October 3, 2017 / 4:19 PM / in 9 months

Ministres et Constructifs en voie d'exclusion chez LR

PARIS (Reuters) - Les Républicains ont donné mardi huit jours aux ministres issus de leurs rangs et aux deux chefs de file des Constructifs de droite à l’Assemblée nationale pour s’”expliquer”, faute de quoi ils seront radiés de leur parti d’origine.

Les Républicains ont donné mardi huit jours aux ministres issus de leurs rangs et aux deux chefs de file des Constructifs de droite à l'Assemblée nationale pour s'"expliquer", faute de quoi ils seront radiés de leur parti d'origine. /Photo d'archives/REUTERS/Charles Platiau

Réunis en bureau politique, les dirigeants de LR ont ainsi accéléré le traitement de ce dossier en suspens depuis que quatre figures du parti, dont l’actuel Premier ministre Edouard Philippe, ont décidé de rejoindre le gouvernement d’Emmanuel Macron en mai-juin.

Aux cas des ministres s’est ajouté en juin celui de deux députés, Thierry Solère et Franck Riester, qui ont organisé une scission à l’Assemblée nationale en fondant un groupe distinct sous le label des “Constructifs”.

Le bureau politique s’était une première fois saisi du dossier en juillet pour donner l’occasion aux accusés de répondre devant une commission ad hoc composée d’anciens députés.

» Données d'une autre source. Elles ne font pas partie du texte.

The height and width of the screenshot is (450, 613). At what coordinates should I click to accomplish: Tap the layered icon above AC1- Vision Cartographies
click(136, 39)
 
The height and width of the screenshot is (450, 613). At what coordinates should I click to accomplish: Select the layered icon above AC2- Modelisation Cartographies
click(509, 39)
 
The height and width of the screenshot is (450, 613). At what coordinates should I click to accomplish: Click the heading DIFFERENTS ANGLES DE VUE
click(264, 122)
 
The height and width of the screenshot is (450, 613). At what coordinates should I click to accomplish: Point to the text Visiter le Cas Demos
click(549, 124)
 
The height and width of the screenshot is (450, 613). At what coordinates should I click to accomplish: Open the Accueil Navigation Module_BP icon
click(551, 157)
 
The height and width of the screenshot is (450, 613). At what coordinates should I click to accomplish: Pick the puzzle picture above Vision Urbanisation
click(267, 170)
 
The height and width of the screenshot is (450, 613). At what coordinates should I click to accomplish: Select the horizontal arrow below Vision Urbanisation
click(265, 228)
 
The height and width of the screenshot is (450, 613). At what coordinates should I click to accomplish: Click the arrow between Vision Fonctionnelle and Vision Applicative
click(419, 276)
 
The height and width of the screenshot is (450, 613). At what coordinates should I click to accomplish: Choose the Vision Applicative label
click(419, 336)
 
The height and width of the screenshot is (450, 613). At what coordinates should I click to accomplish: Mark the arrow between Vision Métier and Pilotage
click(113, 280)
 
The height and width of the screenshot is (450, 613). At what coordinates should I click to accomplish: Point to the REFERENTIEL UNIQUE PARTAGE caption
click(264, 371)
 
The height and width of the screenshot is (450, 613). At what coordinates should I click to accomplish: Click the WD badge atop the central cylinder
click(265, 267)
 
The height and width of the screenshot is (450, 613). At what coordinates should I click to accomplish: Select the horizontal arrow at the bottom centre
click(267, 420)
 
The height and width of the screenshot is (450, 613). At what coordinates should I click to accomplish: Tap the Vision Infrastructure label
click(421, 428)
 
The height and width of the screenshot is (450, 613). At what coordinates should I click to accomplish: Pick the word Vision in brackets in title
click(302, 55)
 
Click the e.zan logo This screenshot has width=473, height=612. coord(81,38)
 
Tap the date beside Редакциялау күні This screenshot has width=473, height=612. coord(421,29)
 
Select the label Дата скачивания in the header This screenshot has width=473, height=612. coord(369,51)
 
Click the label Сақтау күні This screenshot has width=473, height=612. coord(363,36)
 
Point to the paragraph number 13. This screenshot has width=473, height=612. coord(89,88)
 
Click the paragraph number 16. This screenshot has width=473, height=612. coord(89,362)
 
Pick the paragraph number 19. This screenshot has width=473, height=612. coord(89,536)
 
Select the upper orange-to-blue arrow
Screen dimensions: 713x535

“Le bureau politique du 3 octobre 2017 a décidé que sans réponse de leur part d’ici huit jours, leur départ des Républicains serait acté”, peut-on lire dans un communiqué publié mardi soir.

LR précise que les dirigeants - une cinquantaine, selon un participant - se sont prononcés “à l’unanimité” pour cette solution.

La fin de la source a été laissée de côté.